By law, he doesn’t have to. But Crist has raised expectations by stressing total transparency in government and by requiring staff members to abide by higher ethical standards than the law requires.

In his two years in office, Crist has flown to events on planes belonging to Harry Sargeant, a Boca Raton businessman whose contracts to send fuel to troops in Iraq have been questioned by Congress; Dick Mandt of Tampa, a former publisher of shopper newspapers; and Daytona Beach home builder Mori Hosseini, among others. All are Republican Party fundraisers.

Taxpayers did not pay for those excursions. The owner donated the flight’s cost to the party or the party reimbursed the plane’s owner.

“The reporting of that is all adhered to in accordance with the disclosure laws the party abides by,” Crist spokeswoman Erin Isaac said. “And when the governor travels for personal reasons, he personally pays for that travel.”

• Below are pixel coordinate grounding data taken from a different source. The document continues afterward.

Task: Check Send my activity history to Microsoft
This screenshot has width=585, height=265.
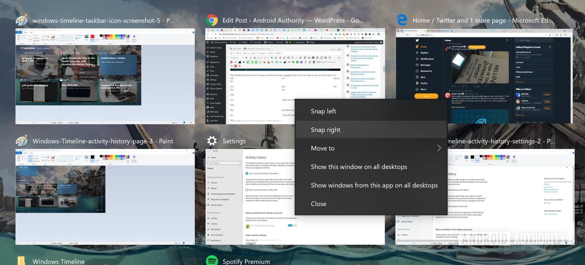Action: (x=246, y=190)
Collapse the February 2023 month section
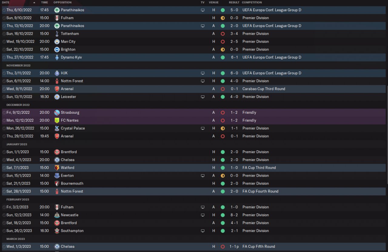388x252 pixels. pyautogui.click(x=18, y=199)
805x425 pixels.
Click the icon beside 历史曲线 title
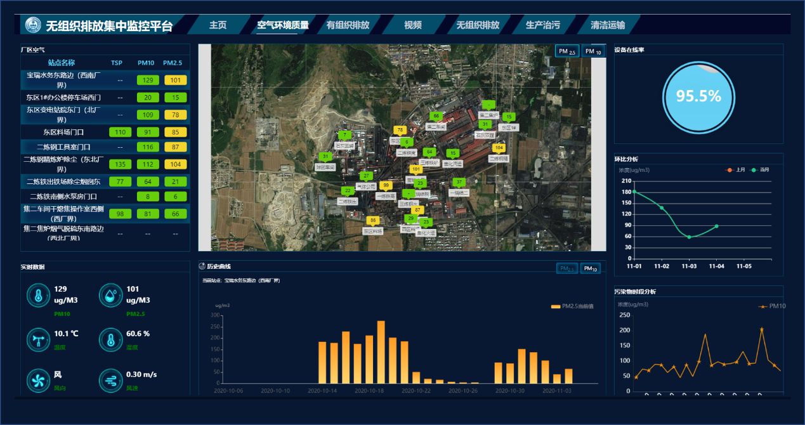[202, 266]
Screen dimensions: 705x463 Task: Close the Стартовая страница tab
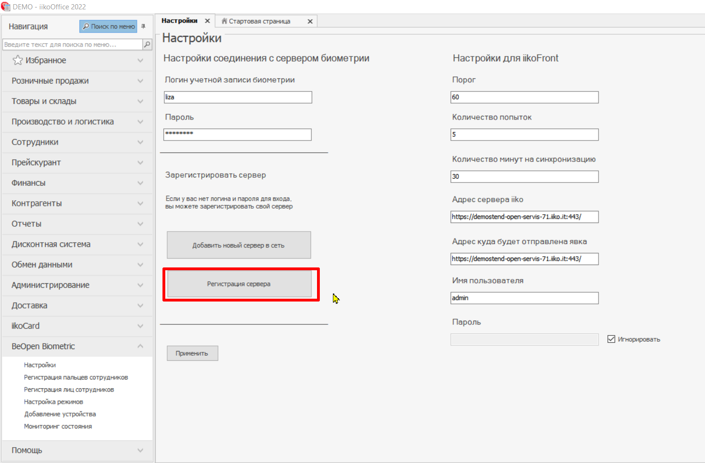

The South Florida Sun-Sentinel reported Sunday that Crist has used private jets more than 100 times during the past two years. His office said Crist uses corporate jets to fly to political events, and flies commercial at his own expense on personal trips, such as to his condominium in St. Petersburg.

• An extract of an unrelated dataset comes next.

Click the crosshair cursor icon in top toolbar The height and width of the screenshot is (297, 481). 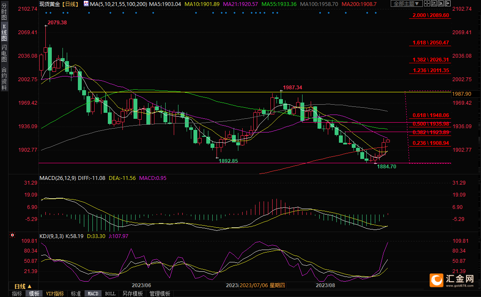click(428, 3)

The governor’s office did not acquiesce to the newspaper’s request that Crist document how he paid for all his travel.

State law requires political parties to account for all expenditures including travel, but not to specify which flights are flown by which public official. So it’s impossible to see which corporate interests are flying Crist around the most or whether corporate executives are enjoying exclusive airborne access to Crist.

Travel records obtained by the Herald/Times show Crist has been careful as governor to avoid using state planes for political or personal gain. While that has increased his reliance on corporate planes to maintain a busy political schedule, it has saved taxpayers money, too.

A side-by-side comparison of Crist’s use of state planes in his first two years in office and former Gov. Jeb Bush’s last two years in office shows Crist used state planes less often.

In that period, Bush flew nearly 137,000 nautical miles on a state plane for a total of nearly 429 hours in the air or the equivalent of nearly 18 days. Crist flew 75,000 nautical miles on a state plane for a total of 241 hours, or 10 days, since he became governor two years ago, according to official state manifests.

The reason Crist hasn’t flown as much on the state plane is “out of an abundance of caution,” Isaac said. She said he flies at the Republican Party’s expense when any political work appears on his schedule.